After all, if the provision to create an academic report was included in the legislation it should follow that the government would provide access to their papers – indeed it was speculated the legislation may facilitate the early opening of state archives to allow for the proposed report to be written.

Such a response seems fanciful when the wider context is examined. The lack of prior and transparent consultation with the academic community, and many of the features of the Bill being marked by inbuilt political interference – including the lack of transparent process for academic appointment, lack of any reference to state papers and ultimate reporting duties to the Secretary of State – do not bode well for the independence of the role.

Indeed, it is notable in the section on ‘memorialising the Troubles’ what is absent as well as what is present in the legislation.

There is significant space provided for the assessment and creation of oral history, which is an important form for democratising knowledge on the recent past, but hardly one that is currently neglected and its provision does not crossover into the section on the ‘Academic Report’.

In effect, oral histories are seen as one form of knowledge creation and the academic report is viewed as a separate (generally more official) one. However, the Academic Report section provides no mention of historical documentation created and maintained by the British state, never mind provisions for accessing them, to enable this output to be created. It is almost as if the state is writing itself out of those histories other than controlling how they are to be written.

Rewriting the truth

Many commentators and academics have already questioned how fair and open such a process and outcome could be in terms of memorialising the past. A response from legal scholars based at Queen’s University Belfast earlier this year particularly highlighted ‘efforts to privilege work on oral history, memorialisation and academic research on the conflict is, in our view, designed to provide legal and political cover . . . [and] if enacted such proposals could do untold damage to the credibility of such work as a smokescreen for impunity’.

The absence of information related to the extent and accessibility of historical documentation is particularly problematic. 

This is at a time when we consider what is simultaneously happening at The National Archives at Kews in London. It was reported in 2019 that the National Archives had greatly extended the closure period for the files related to state-perpetrated violence against civilians during the conflict, especially victims of plastic bullets fired by the police and/or the British Army.

For example, the file related to the death of Julie Livingstone, who was 14 when she was killed in 1981 by a plastic bullet, had its closure extended in 2019 for a further 45 years for ambiguous reasons related to ‘health and safety’ and ‘personal information where the application is a 3rd party’.
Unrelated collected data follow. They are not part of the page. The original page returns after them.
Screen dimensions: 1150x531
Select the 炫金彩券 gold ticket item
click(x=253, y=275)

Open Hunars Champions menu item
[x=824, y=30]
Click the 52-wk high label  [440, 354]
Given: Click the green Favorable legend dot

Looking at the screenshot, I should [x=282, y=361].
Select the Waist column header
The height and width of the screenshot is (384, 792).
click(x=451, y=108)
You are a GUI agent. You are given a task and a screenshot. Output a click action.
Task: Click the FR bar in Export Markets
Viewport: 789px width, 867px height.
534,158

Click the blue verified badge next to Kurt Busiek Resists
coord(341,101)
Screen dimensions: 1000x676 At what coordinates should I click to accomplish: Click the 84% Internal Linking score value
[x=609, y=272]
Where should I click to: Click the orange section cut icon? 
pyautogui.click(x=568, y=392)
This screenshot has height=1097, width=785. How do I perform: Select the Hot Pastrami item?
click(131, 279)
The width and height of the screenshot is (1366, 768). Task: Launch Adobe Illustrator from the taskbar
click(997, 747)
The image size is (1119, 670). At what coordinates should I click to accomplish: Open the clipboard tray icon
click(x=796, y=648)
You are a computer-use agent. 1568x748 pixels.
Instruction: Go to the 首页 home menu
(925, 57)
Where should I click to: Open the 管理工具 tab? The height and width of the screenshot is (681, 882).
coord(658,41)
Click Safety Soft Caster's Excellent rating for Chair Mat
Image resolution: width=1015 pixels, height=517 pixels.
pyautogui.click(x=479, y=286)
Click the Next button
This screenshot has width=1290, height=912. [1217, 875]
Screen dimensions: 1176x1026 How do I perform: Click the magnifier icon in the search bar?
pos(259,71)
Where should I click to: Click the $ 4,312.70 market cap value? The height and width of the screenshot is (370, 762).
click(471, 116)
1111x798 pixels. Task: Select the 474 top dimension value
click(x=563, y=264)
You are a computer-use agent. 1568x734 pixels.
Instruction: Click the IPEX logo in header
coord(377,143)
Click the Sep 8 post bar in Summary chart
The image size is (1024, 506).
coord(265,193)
From such a context, it is clear that an independent writing of the history of the Northern Irish Troubles focused on multi-sources and methods cannot be expected, access to state papers is not indicated, and at best this endeavour will deeply skew what we know about the past from the British government’s side.

While there are many important reasons to reject this legislation from a legal perspective – due to the imposition of unwanted amnesties and the closing of routes to justice for victims, survivors and their families – it is just as important to consider how this legislation is attempting to control what we know of the past.

It is paramount that those of us who work with the past, and especially the politics of memory and heritage, highlight the significant problems with this legislation and do not allow it to make claims of respectability by creating palatable histories from partial records that hide the actions of the commissioning state.

Dr Laura McAtackney is a Professor in Radical Humanities Laboratory/Archaeology, at UCC and also a Professor in Heritage Studies at Aarhus University.